Copy out the text of every item below word for word, leaving out the pictures.

— start Stored records —

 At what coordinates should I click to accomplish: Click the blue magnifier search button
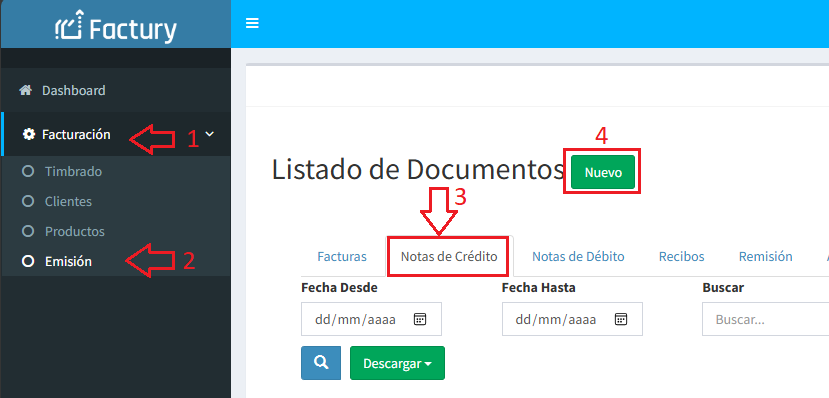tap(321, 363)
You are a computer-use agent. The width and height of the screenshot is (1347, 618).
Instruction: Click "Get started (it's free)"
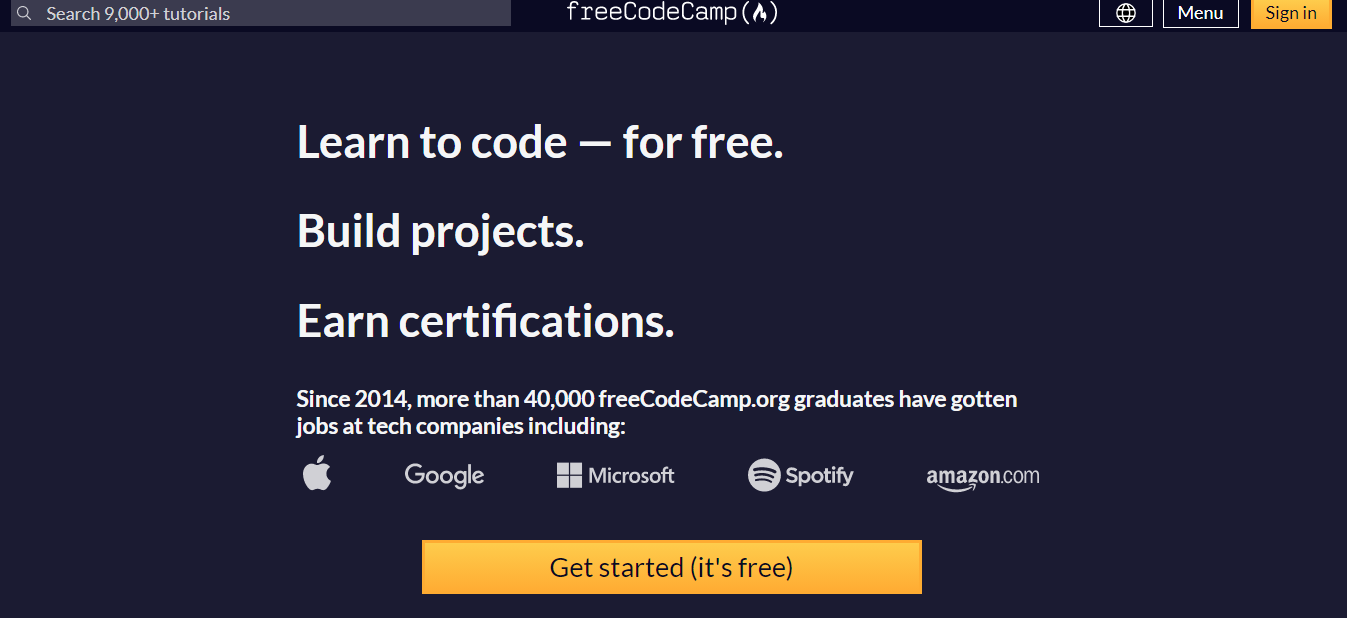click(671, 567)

— end Stored records —

**Answer to the exercise:**
 At what coordinates should I click to accomplish: Click the blue magnifier search button
tap(321, 363)
You are a computer-use agent. The width and height of the screenshot is (1347, 618).
Instruction: Click "Get started (it's free)"
click(671, 567)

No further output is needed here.